[Records from a dataset]
* * * * * * *
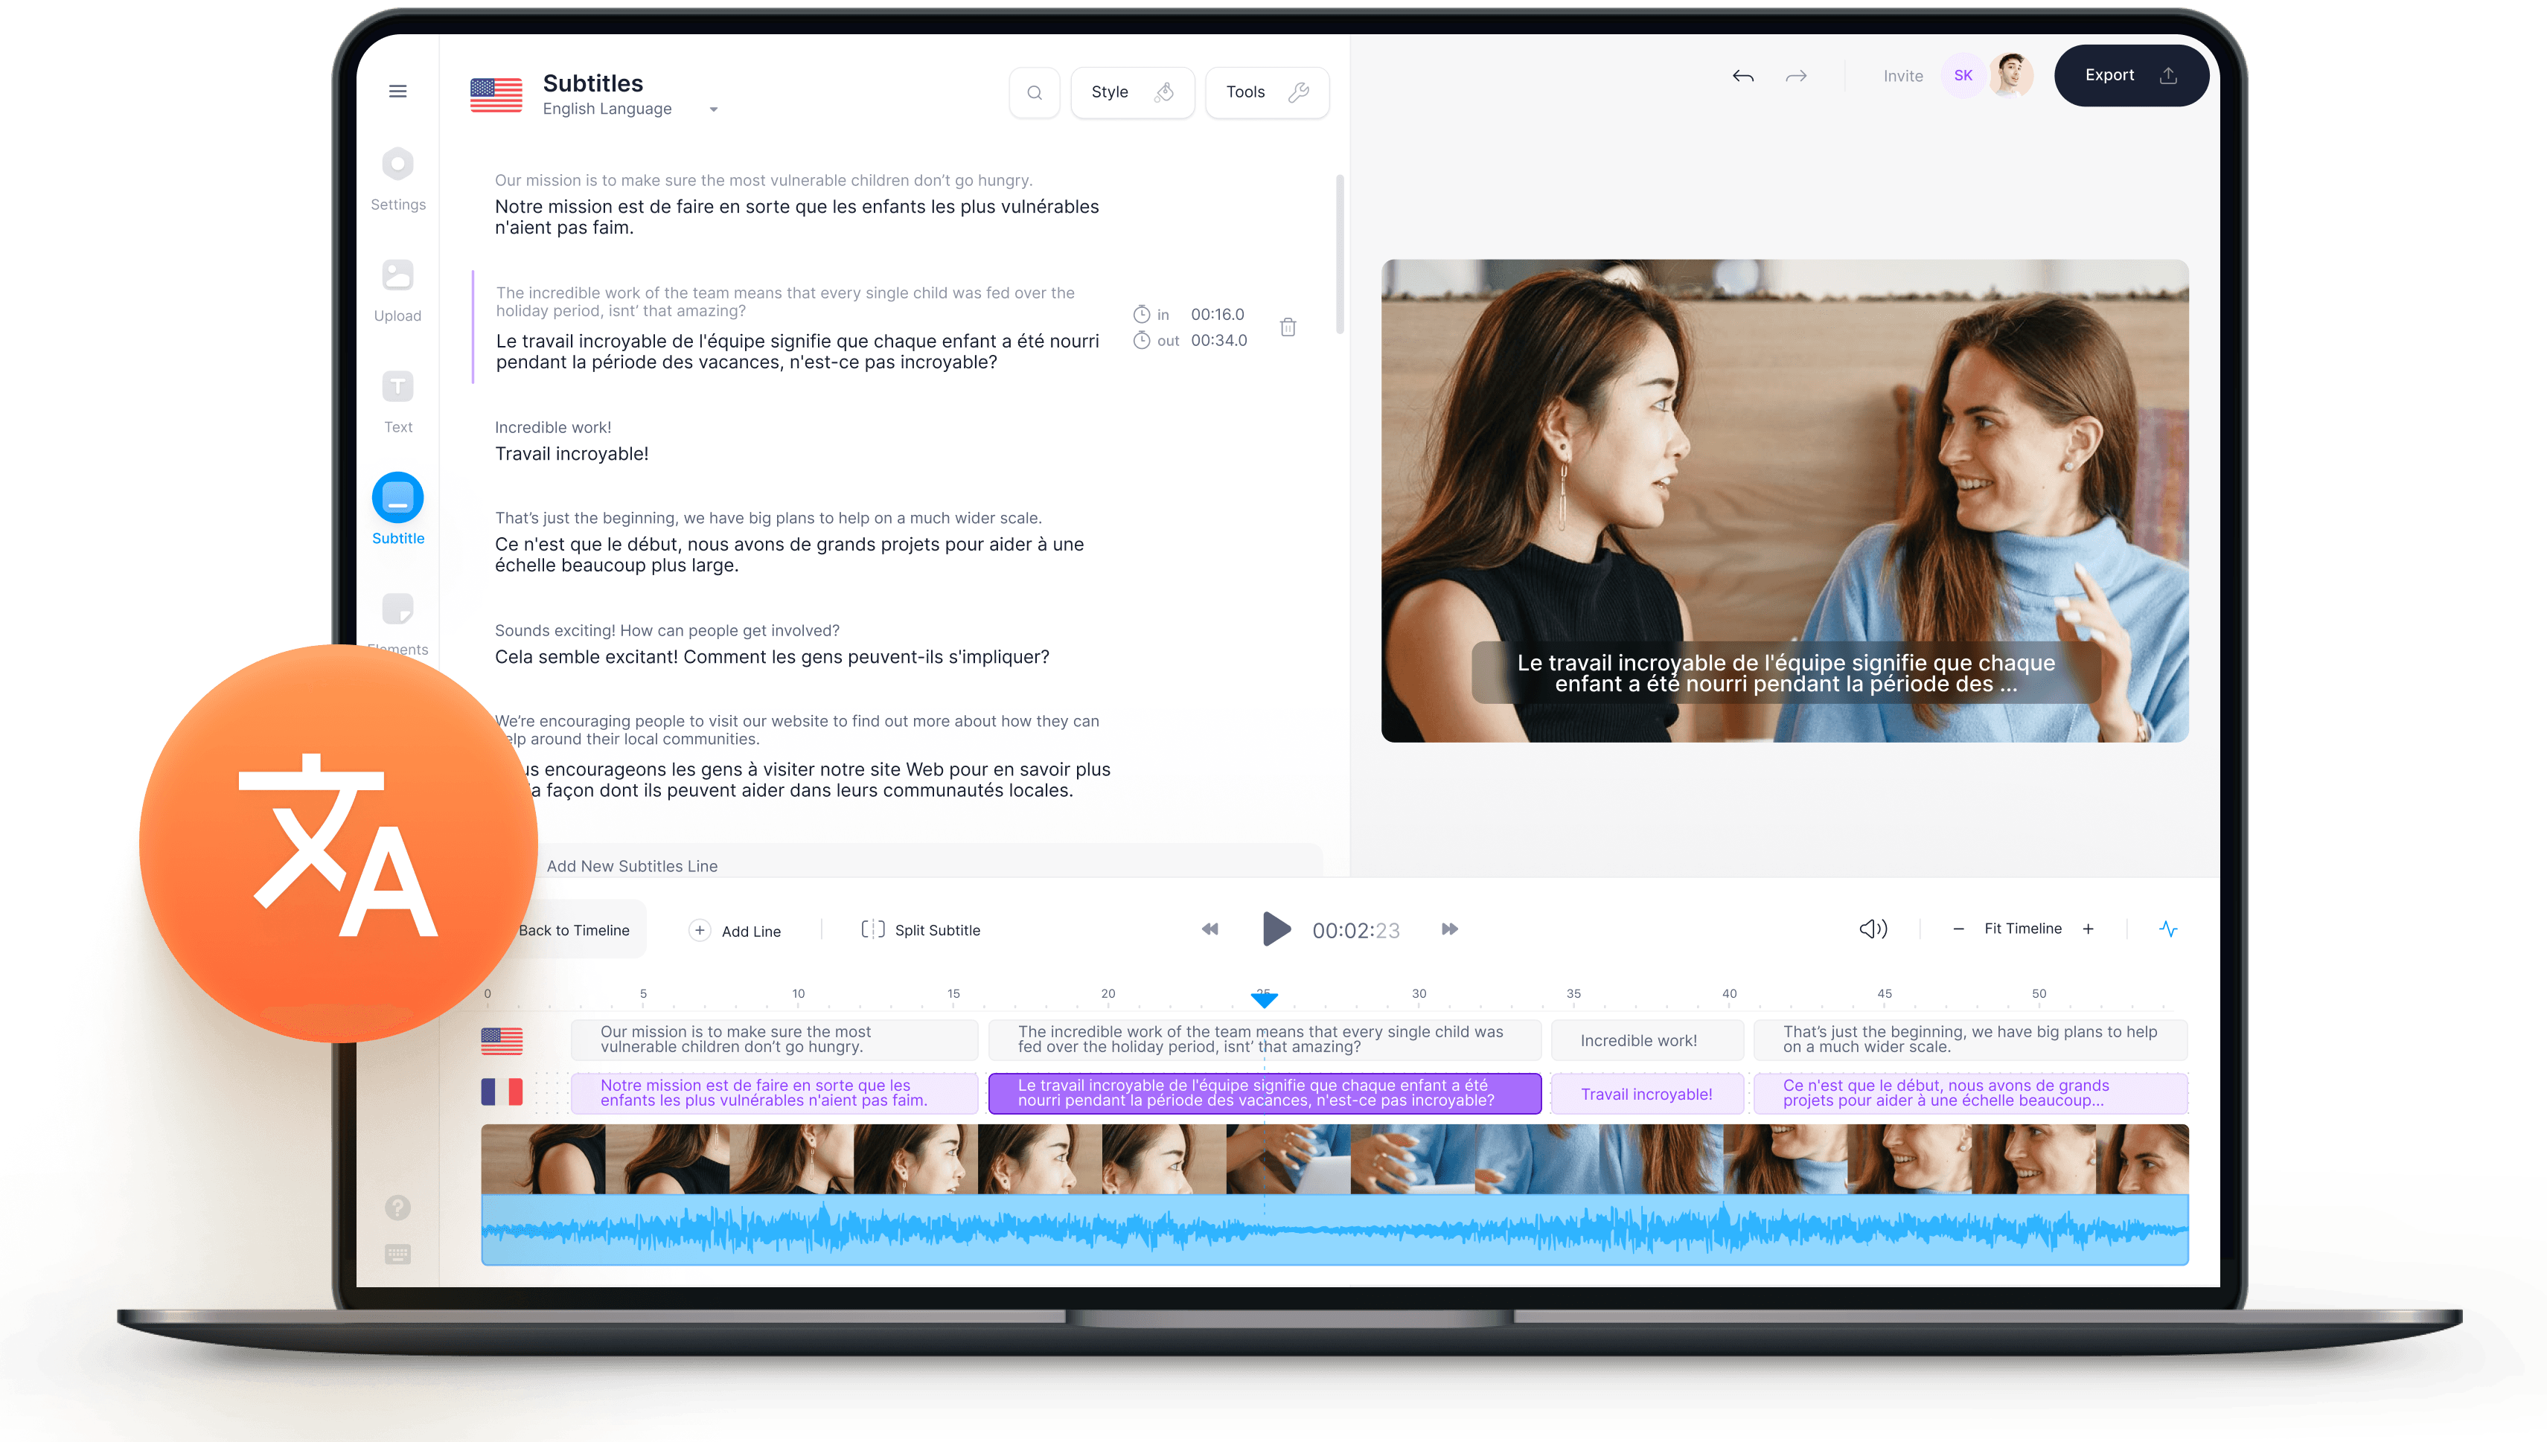Zoom out timeline with the minus control

coord(1959,929)
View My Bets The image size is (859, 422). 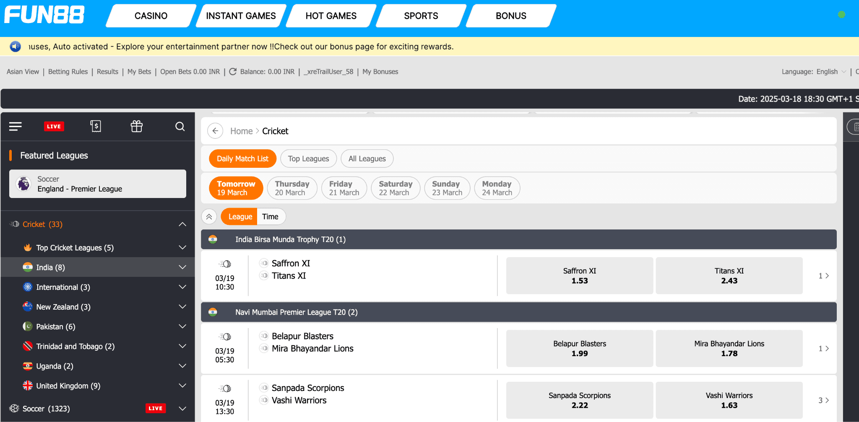(x=139, y=71)
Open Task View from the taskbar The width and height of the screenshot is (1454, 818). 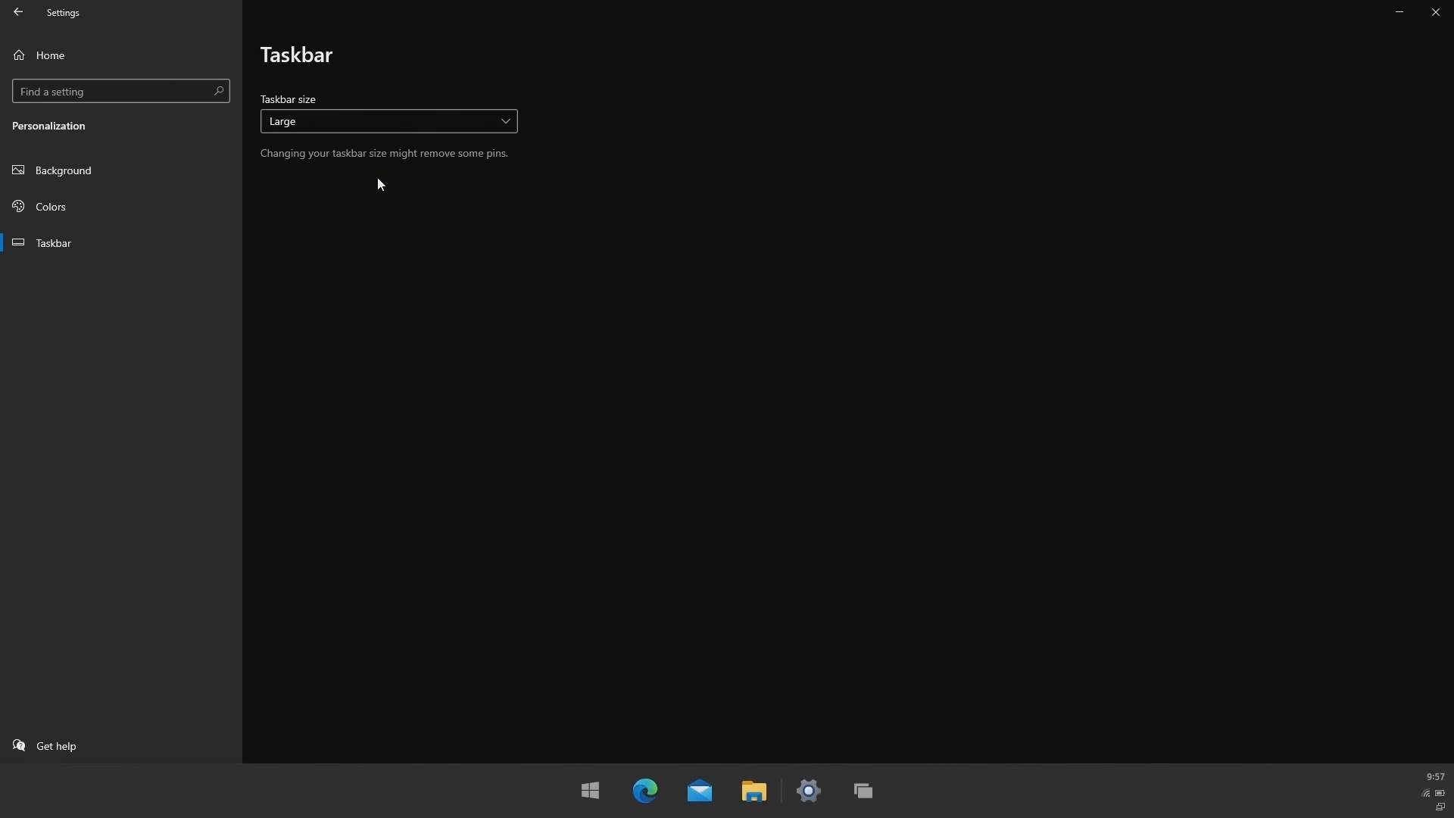point(863,791)
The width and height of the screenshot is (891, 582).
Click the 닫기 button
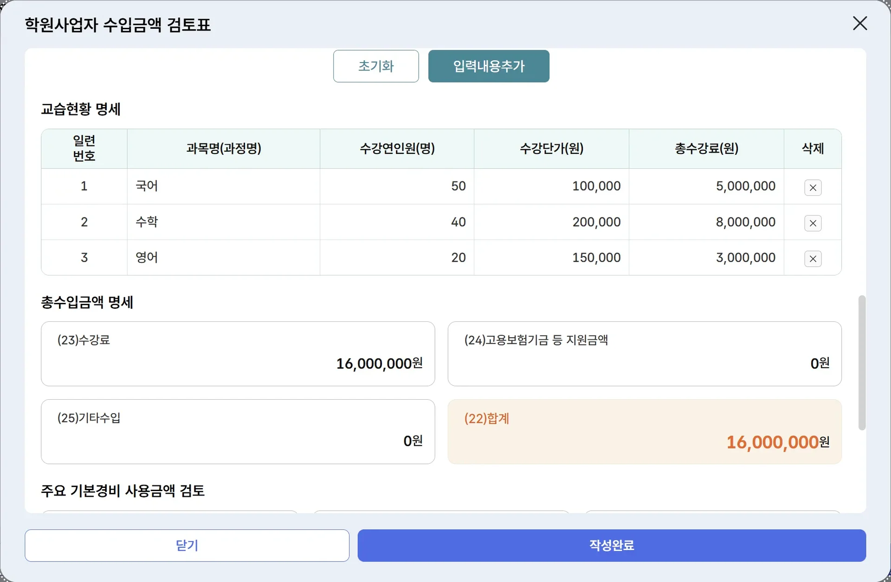[187, 545]
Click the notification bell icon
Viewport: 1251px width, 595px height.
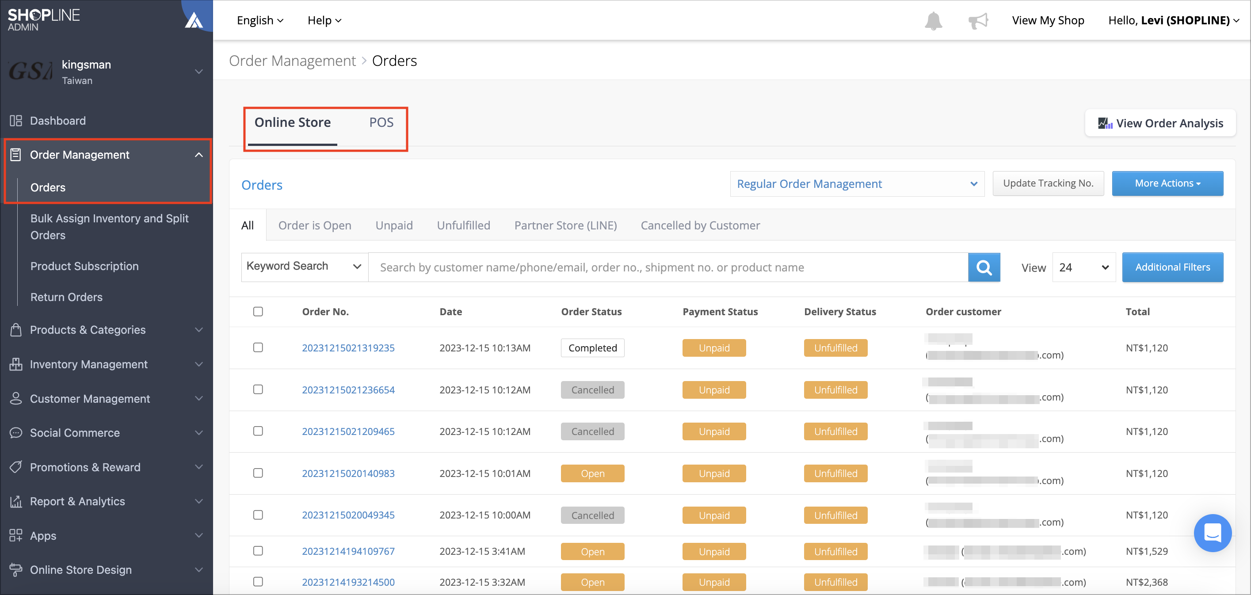(x=933, y=20)
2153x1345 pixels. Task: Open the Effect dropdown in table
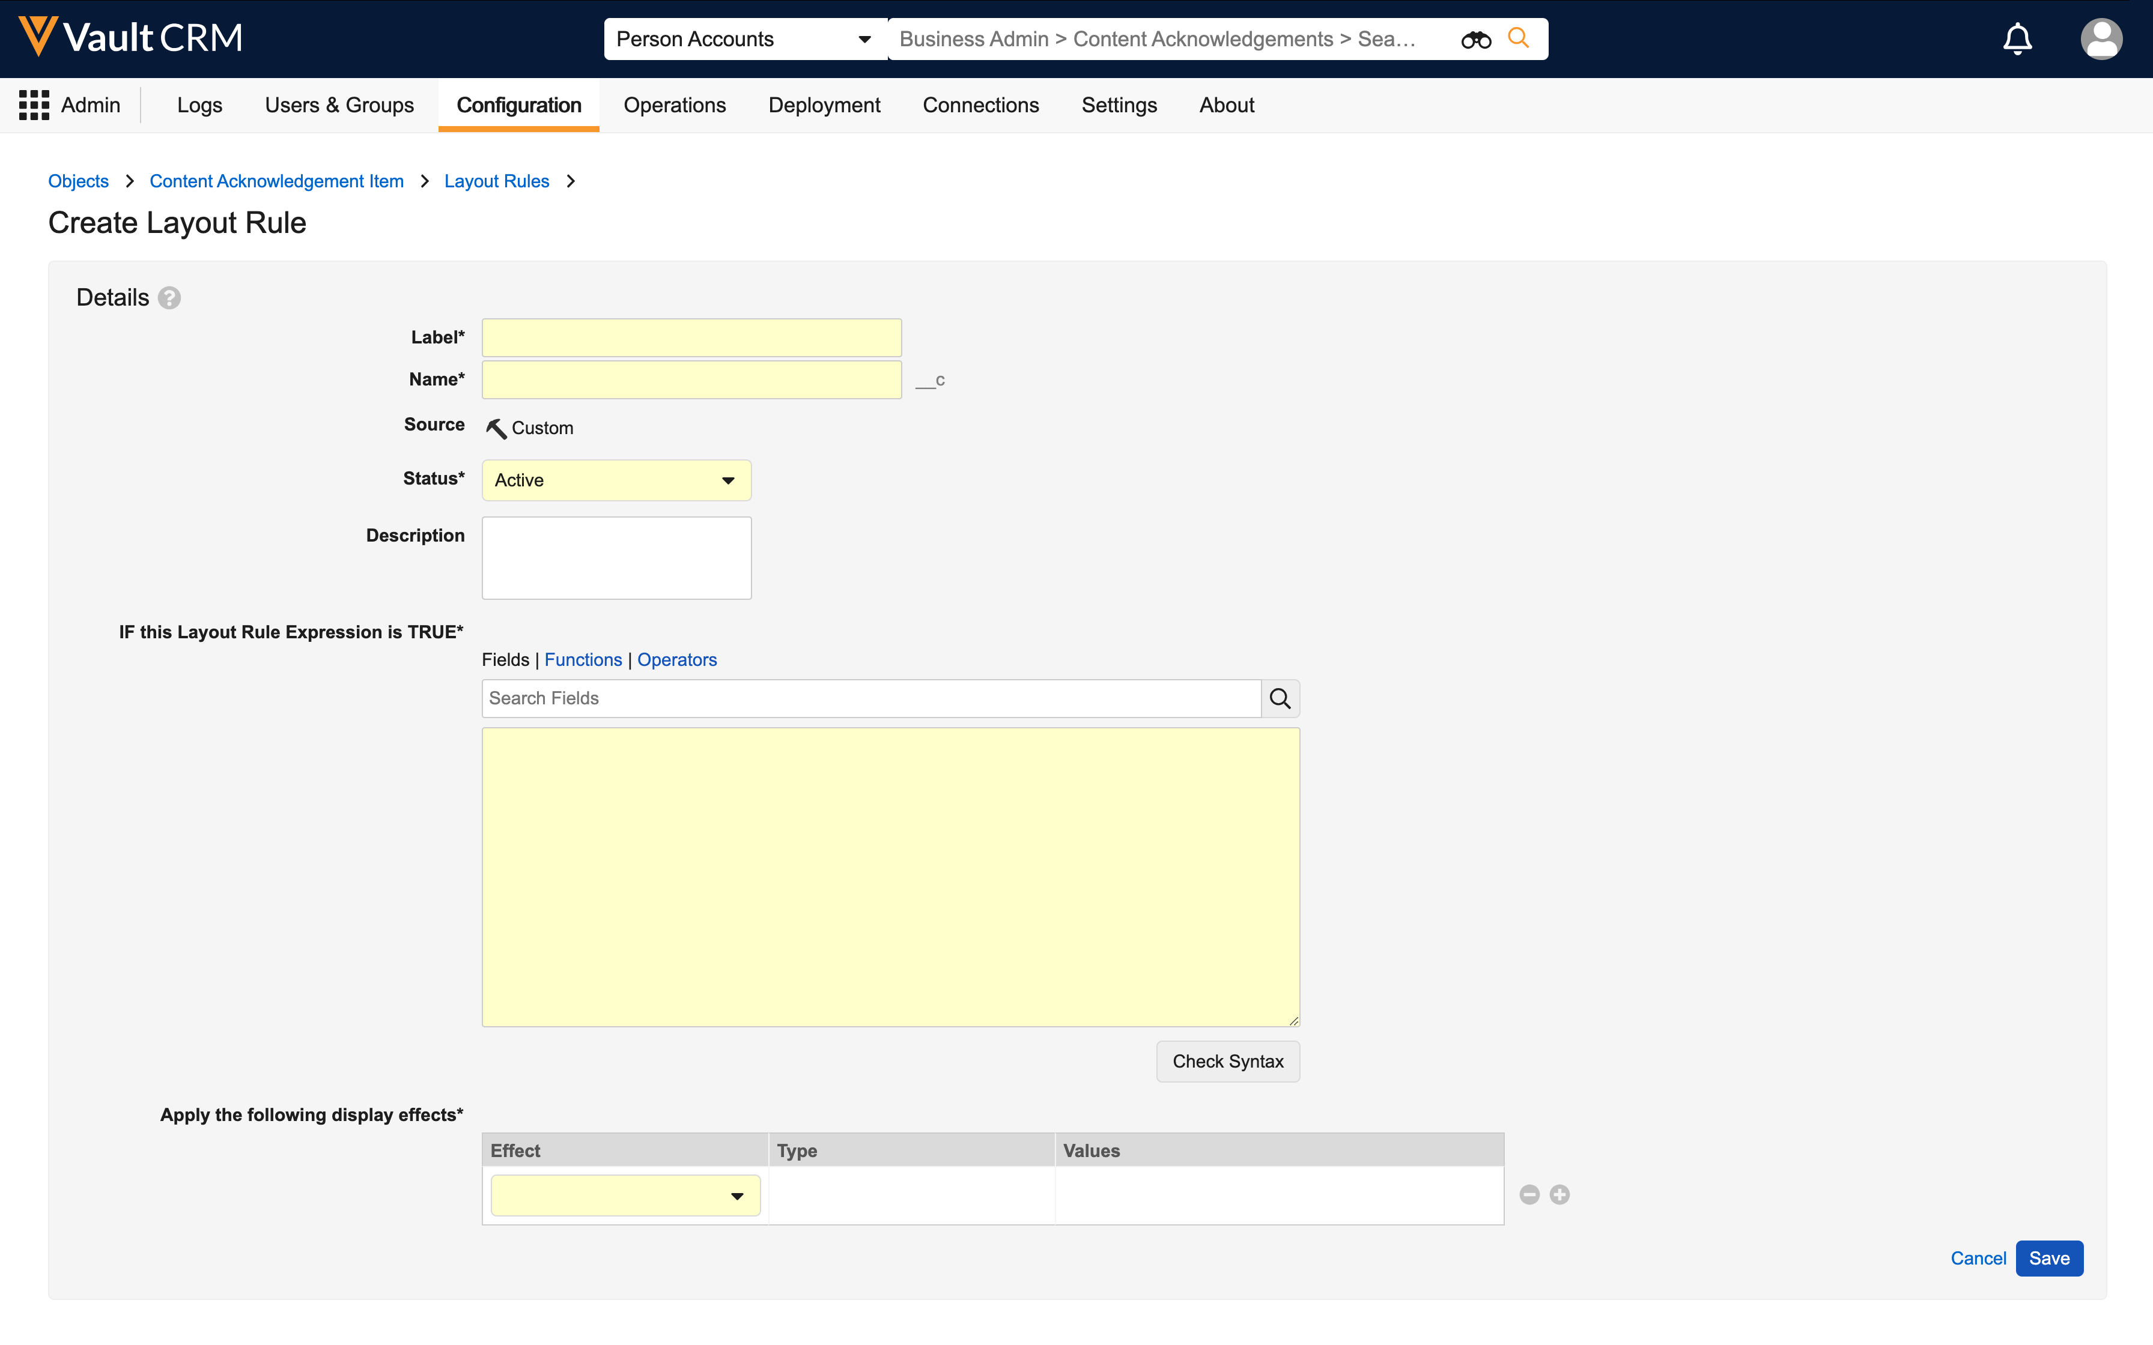point(625,1196)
* * * * * * *
Skipping any pictures, copy the line that holds "The width and height of the screenshot is (891, 582)." and each line after it through the last line of the records, unchanged, and no other lines.

* _Answer space_:
The width and height of the screenshot is (891, 582).
Click the 닫기 button
[187, 545]
Click the notification bell icon
Viewport: 1251px width, 595px height.
(x=933, y=20)
2153x1345 pixels. Task: Open the Effect dropdown in table
point(625,1196)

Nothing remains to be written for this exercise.